The 8,310 ICE arrests in November 2024 were 54.3% below the recent monthly peak of 18,170 in January 2023.

Administrative arrests conducted by the ERO division

To make an administrative arrest, ICE first issues an administrative warrant, sometimes known as an ICE warrant. These warrants are not reviewed by judges and, unlike the judicial warrants issued for people accused of criminal conduct, do not permit ICE to enter people’s homes. This means ICE makes arrests either in public places (“at-large” arrests) or at jails and prisons in partnership with local, state, and federal law enforcement via transfers of custody (“custodial” arrests).

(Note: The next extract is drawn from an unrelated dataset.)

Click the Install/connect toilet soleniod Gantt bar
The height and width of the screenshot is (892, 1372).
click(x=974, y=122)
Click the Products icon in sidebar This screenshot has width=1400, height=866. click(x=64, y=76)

To effectuate custodial arrests, ICE can use immigration detainers — non-binding requests for law enforcement to hold a person for 48 hours beyond their intended release date. This tool allows ICE to arrest immigration violators that have criminal convictions or pending charges in a controlled environment. There have been more custodial arrests than at-large arrests in four out of the six years since FY 2019.


29% of arrests in FY 2024 were made in public places, which is down 30 percentage points from its peak in FY 2022.

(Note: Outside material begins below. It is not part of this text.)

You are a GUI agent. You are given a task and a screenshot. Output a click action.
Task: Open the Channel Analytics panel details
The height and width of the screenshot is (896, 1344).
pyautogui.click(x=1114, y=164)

ERO administrative arrests, at-large vs. custodial, by fiscal year

While administrative arrests focus on civil violations of immigration law, noncitizens who are administratively arrested may or may not have a criminal history. However, it is important to note that administrative arrests are not necessarily blind to an arrestee’s criminal history; enforcement priorities are set by the head of the Department of Homeland Security based on administration priorities as well as budget and personnel constraints.

Of the 113,430 administrative arrests In FY 2024, 57,690 people had been convicted of crimes and 55,740 had not. The latter group includes people with pending criminal charges but no convictions (42% of those without convictions) as well as immigration violators without any record or accusations of criminal conduct (58% of those without convictions).

In FY 2024, 51% of people arrested for immigration violations had previously been convicted of a crime.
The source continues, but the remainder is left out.